[Saved entries]
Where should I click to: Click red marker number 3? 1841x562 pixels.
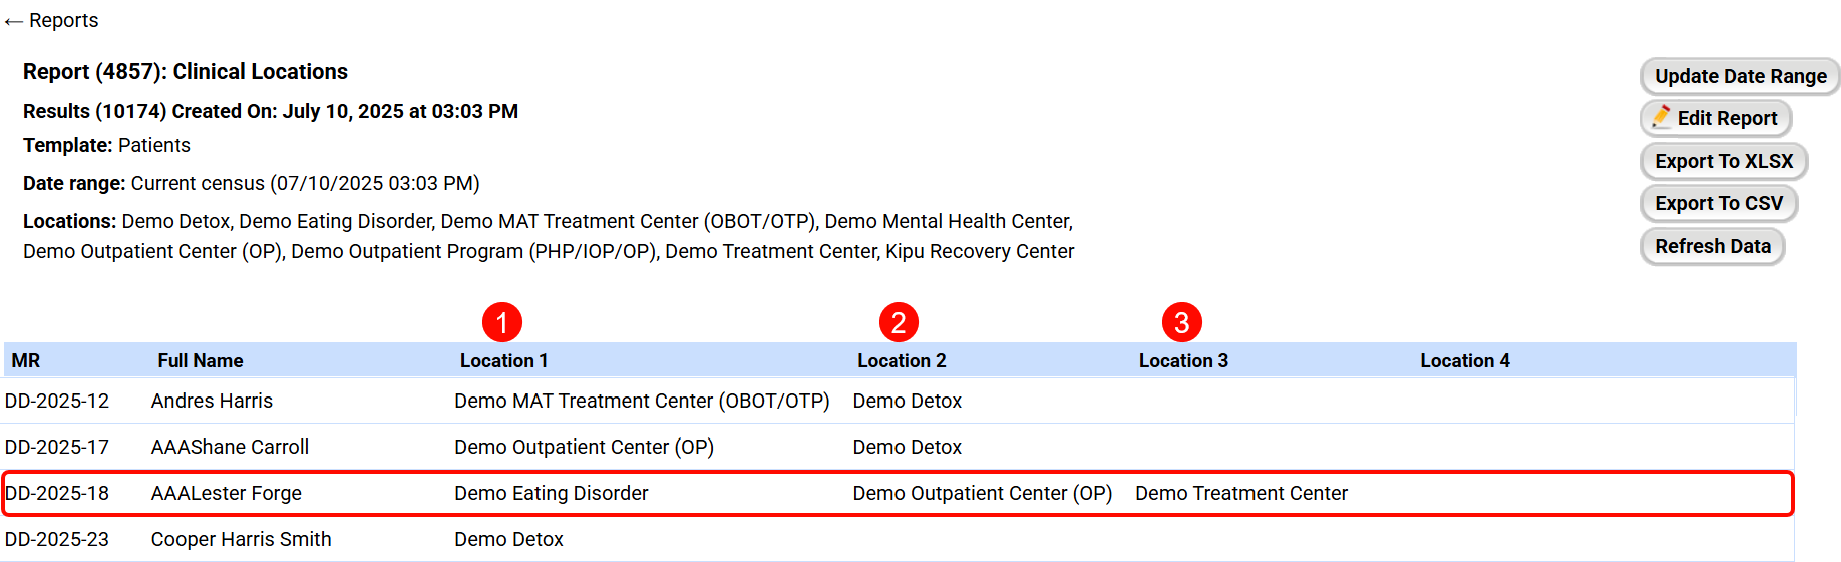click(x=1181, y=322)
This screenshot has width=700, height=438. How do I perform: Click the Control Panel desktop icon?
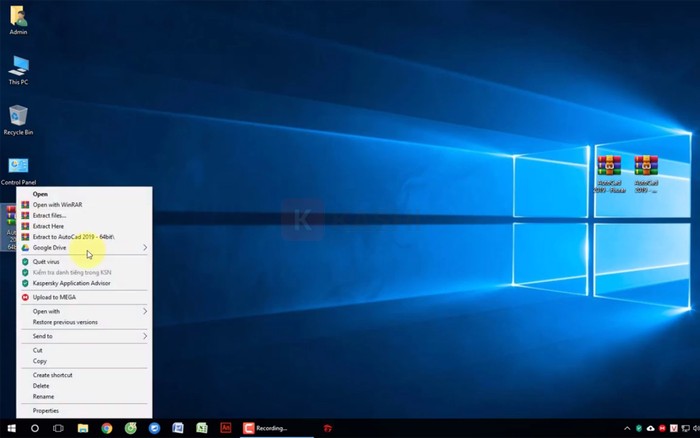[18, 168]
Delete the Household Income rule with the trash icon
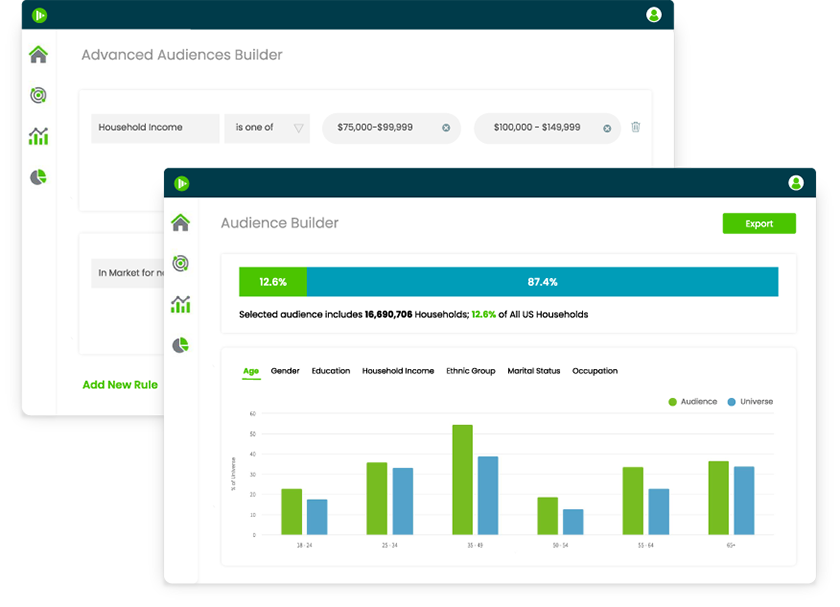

Action item
Copy out the entries exactly. No pictures.

Response box
Where should I click to: Click red marker number 3? 1841x562 pixels.
click(x=1181, y=322)
This screenshot has width=700, height=438. How do I perform: Click the Control Panel desktop icon?
[18, 168]
Delete the Household Income rule with the trash icon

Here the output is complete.